En el texto para leer, ¿qué dos canciones grabaron Pablo Milanés y Miguelito Cuní con Emiliano Salvador al piano?

**Texto para leer**
--------------------------------

Escucharle hablar de Miguelito Cuní con una pasión auténtica fue también un privilegio. Asistir desde su relato a los pormenores de la grabación, la humildad del gran sonero, el entusiasmo exultante de Pablo Milanés y la genialidad de Emiliano Salvador al piano, también.
Siempre deseó Marta que Cuní cantara alguna de sus canciones y el deseo se hizo realidad cuando se unieron las voces de Pablo y el legendario sonero para grabar “Deja que siga sola” y “No hagas caso”, con Emiliano Salvador al piano, registro fijado en el LP Nuestros autores, dedicado a la música de Marta. “Es una de las cosas más grandes que se han hecho con mi música…” —le escuché decir, al hablar de la interpretación de Cuní y Pablo, una entrega que, en su opinión, vestía su música de las esencias más raigales de lo cubano.
Marta retenía la imagen de los años de su juventud, alertando siempre ante sobrevaloraciones e inciertas leyendas de un mundo que a veces se pretende mostrar como idílico.
Cultivaba la memoria y los recuerdos de historias vividas y se empeñaba en compartirlos y esparcir el conocimiento sobre esos músicos notables, coetáneos suyos, hoy olvidados, censurados o preteridos.
Sus silencios sobre ciertos acontecimientos que le tocó vivir tenían el mismo valor que las palabras. Sancionar el olvido no era suficiente para ella: había que hacer para rectificar y sanar.
Quiero pensar que confió en mi pasión por el rescate, pues me conminó a hacer, a seguir haciendo: me instó a ir tras los pasos de Numidia Vaillant, la primera mujer pianista de jazz en Cuba con éxito internacional y a quien le unió una amistad nacida en la música. Abrió ante mis ojos y oídos el pianismo ecléctico de la Vaillant y su sueño parisino hecho realidad; me entregó el archivo que había ido formando gracias a los amigos franceses de la pianista santiaguera y a ella misma, en la fluida correspondencia que mantuvieron durante un tiempo.

--------------------------------

**Extracto fuente**
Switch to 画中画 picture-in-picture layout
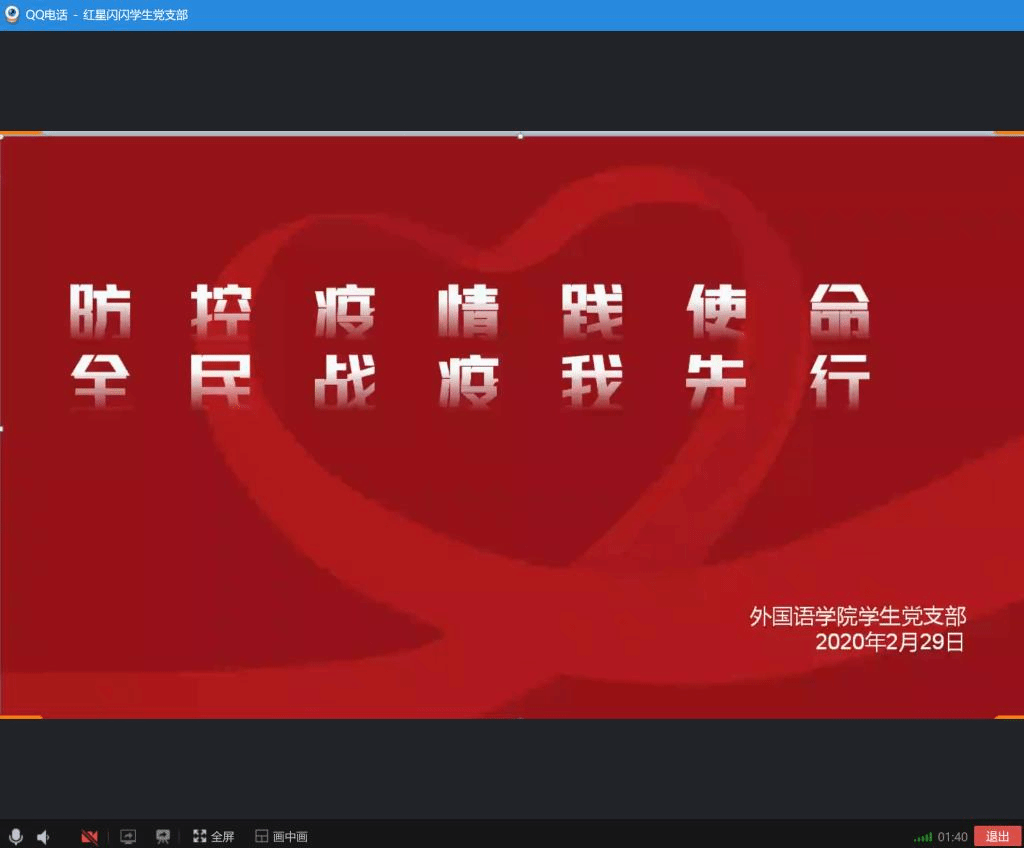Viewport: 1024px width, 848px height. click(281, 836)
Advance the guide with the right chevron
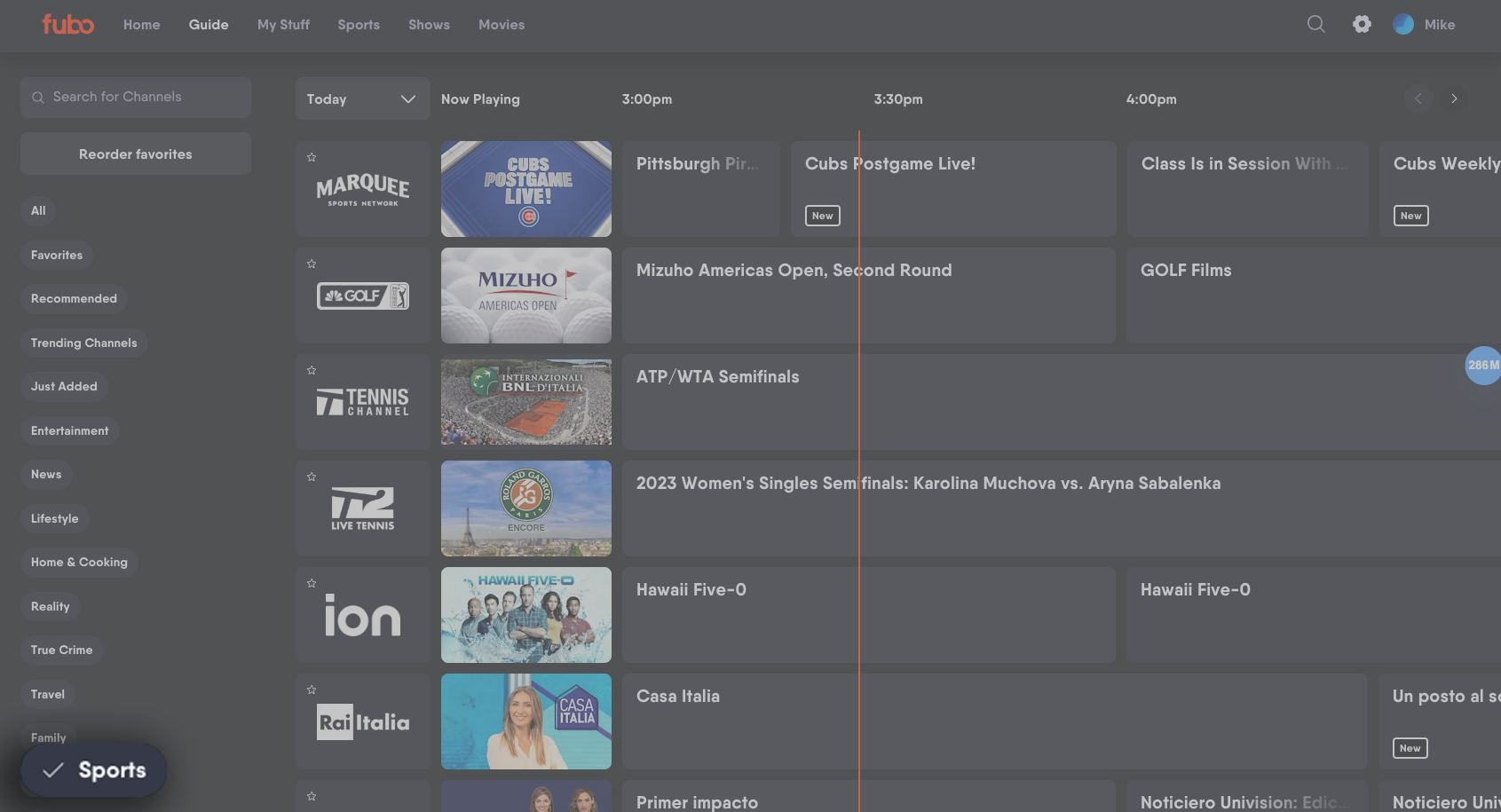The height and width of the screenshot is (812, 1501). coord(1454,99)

--------------------------------

**Respuesta escrita**
“Deja que siga sola” y “No hagas caso”.